Pero el apartamento lleva aparejadas unas exigencias estrictas de comportamiento intachable. Una sola equivocación puede hacer que todo se desmorone.

—La última entrevista era el viernes —dice Diana.

—Pero me llamaron de los servicios sociales. Me dijeron que estabas enferma. Primero fue una gastroenteritis y luego la gripe. Estaba esperando a que dieras señales de vida.

Linnéa sabe que suena a excusa barata.

—Por favor, Linnéa. No me mientas en la cara.

—Pero si no miento…

—Yo no he estado enferma, así que ¿por qué iba nadie a llamarte para decir eso? —pregunta Diana—. Te he dejado muchos mensajes en el contestador, y te he enviado citaciones a las que no has respondido.

Linnéa no puede tener un ataque de ansiedad en este momento y, solo de pensarlo, siente más ansiedad todavía. Trata de parecer tranquila y sensata. Adulta. Responsable.

—No he recibido tus mensajes. Ni ninguna citación. Por favor, Diana, créeme.

—¿Es esta Vanessa la que te ha convencido de que organices fiestas?

—¿Qué fiestas?

—Los vecinos se han quejado. Que aquí ha habido un follón constante, hablando en plata. Incluso entre semana, y hasta el amanecer.

—¡Pero si casi no tengo vecinos! —exclama Linnéa.

—¿Entonces no niegas que has hecho fiestas?

—¡Claro que lo niego!

Diana suspira.

Linnéa toma conciencia de lo agitadamente que respira. Diana tiene que escucharla, tiene que creerla. Hasta ahora siempre la había creído.

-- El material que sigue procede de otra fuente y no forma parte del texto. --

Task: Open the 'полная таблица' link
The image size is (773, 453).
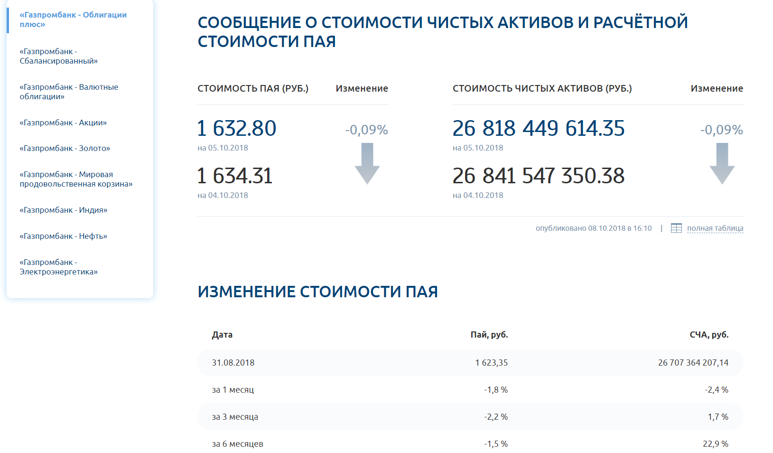Action: [x=715, y=228]
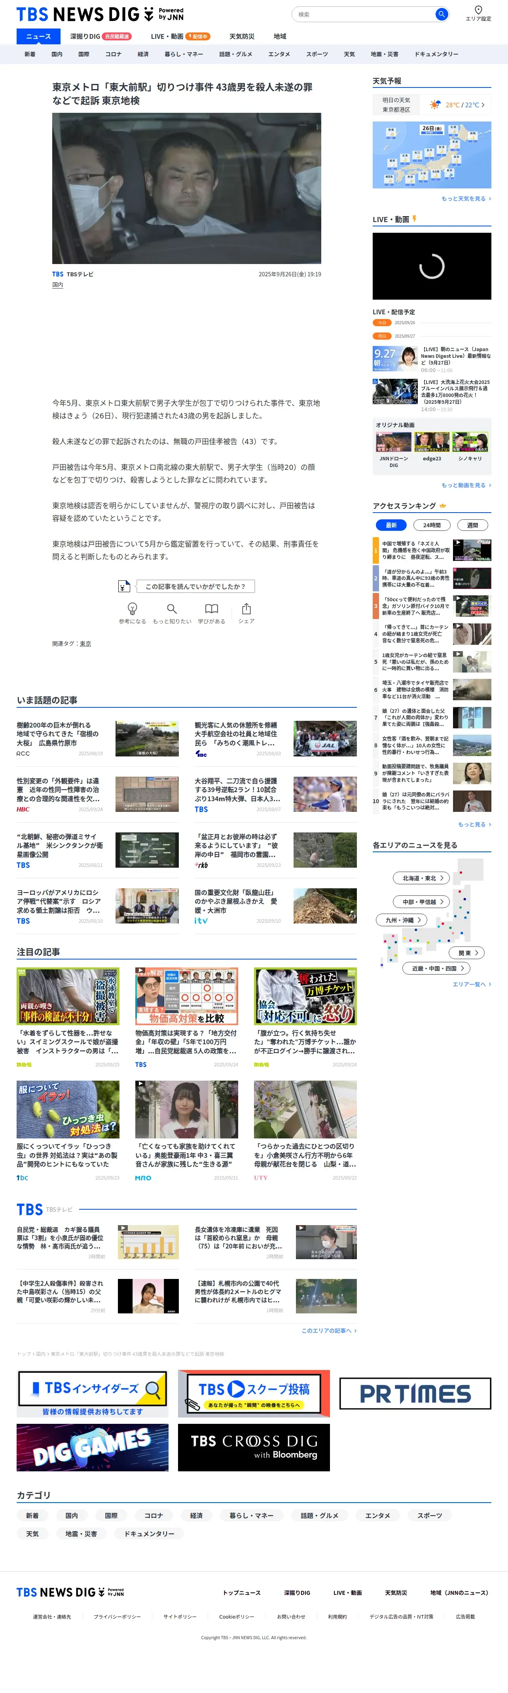Click the 学びがある open book icon
The image size is (508, 1693).
click(211, 608)
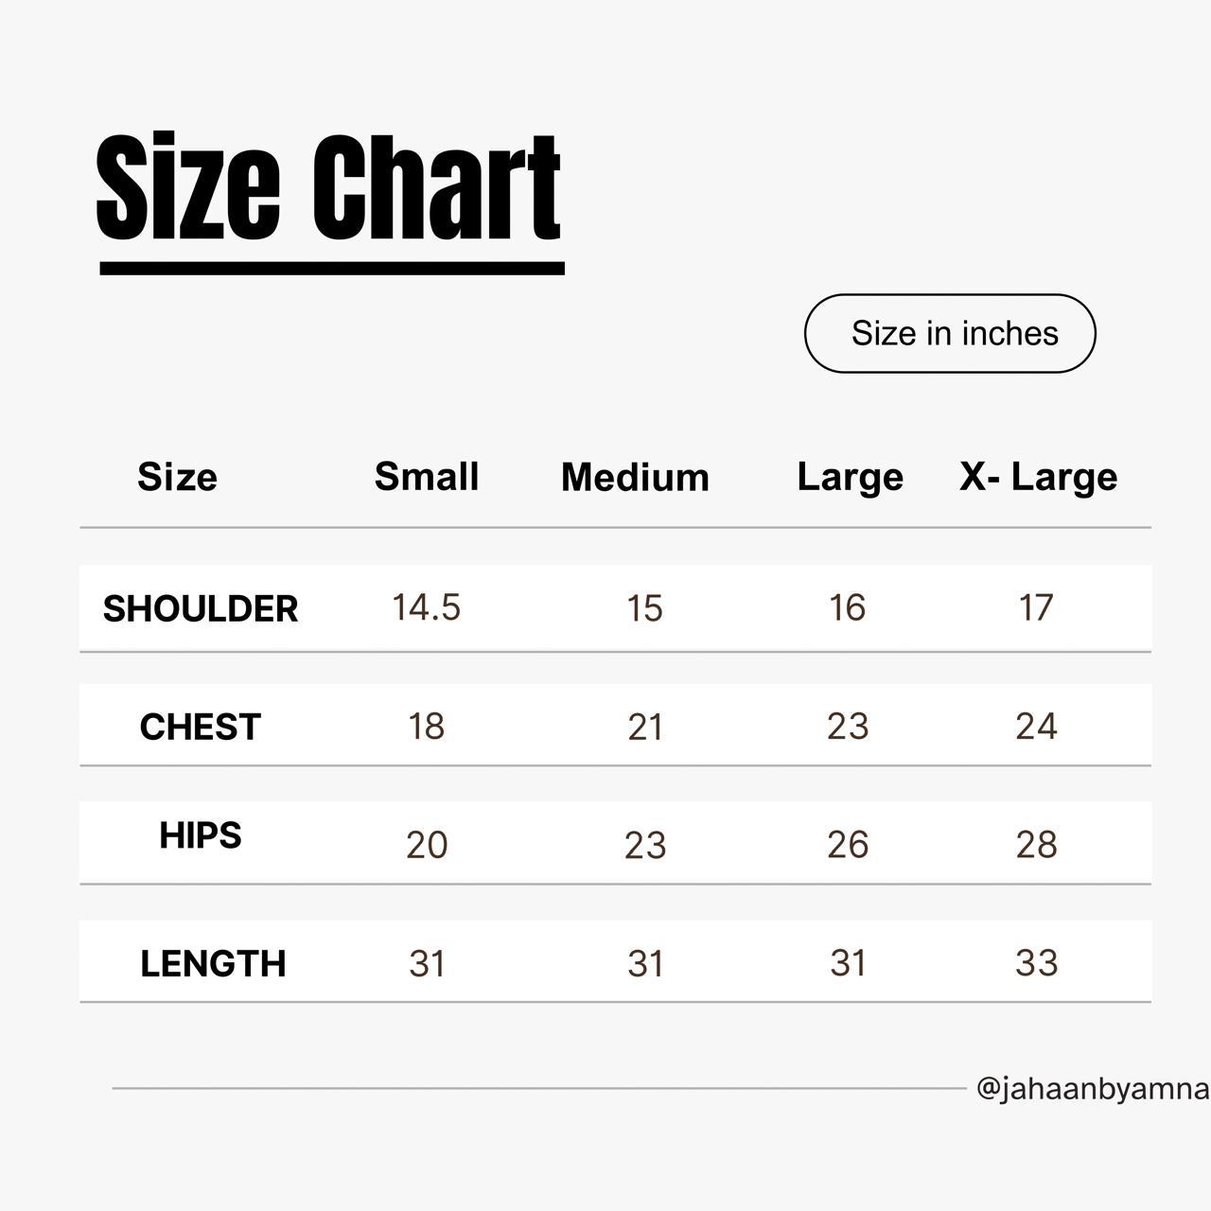The height and width of the screenshot is (1211, 1211).
Task: Click the HIPS row label
Action: [x=201, y=835]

—¿Quieres decir que eres completamente inocente? —pregunta Diana.

—Sí.

Diana aprieta los labios, que le dibujan en la cara una delgada línea. Respuesta equivocada.

—Entonces la que miente soy yo, ¿no?

—No, claro que no. Pero puede que alguien te haya mentido a ti…

—O sea, que esto es una especie de conspiración, ¿verdad?

La pesadilla es cada vez peor. Linnéa trata de oír los pensamientos de Diana, pero no lo consigue, la ansiedad es demasiado intensa, no se concentra.

—No puedo ayudarte si no me cuentas la verdad —dice Diana poniéndose de pie.

Linnéa también se levanta y sigue a Diana hasta la entrada.

—Esto es un malentendido —dice Linnéa—. Déjame que te lo demuestre.

Diana se detiene junto a la puerta y se da la vuelta.

—Ya, la culpa siempre es de otro, ¿no? Me caes bien, Linnéa. Pero dejarlo pasar no es forma de ayudarte. Tienes que aprender a ser responsable de tus actos. Estás en una encrucijada. Debes elegir. Procura elegir bien.

Después de irse Diana, Linnéa se queda en la entrada. Tiene ganas de gritar con todas sus fuerzas, de estampar cosas en las paredes, de destrozar algo, de romperlo todo. O sea, todo aquello que no puede permitirse hacer.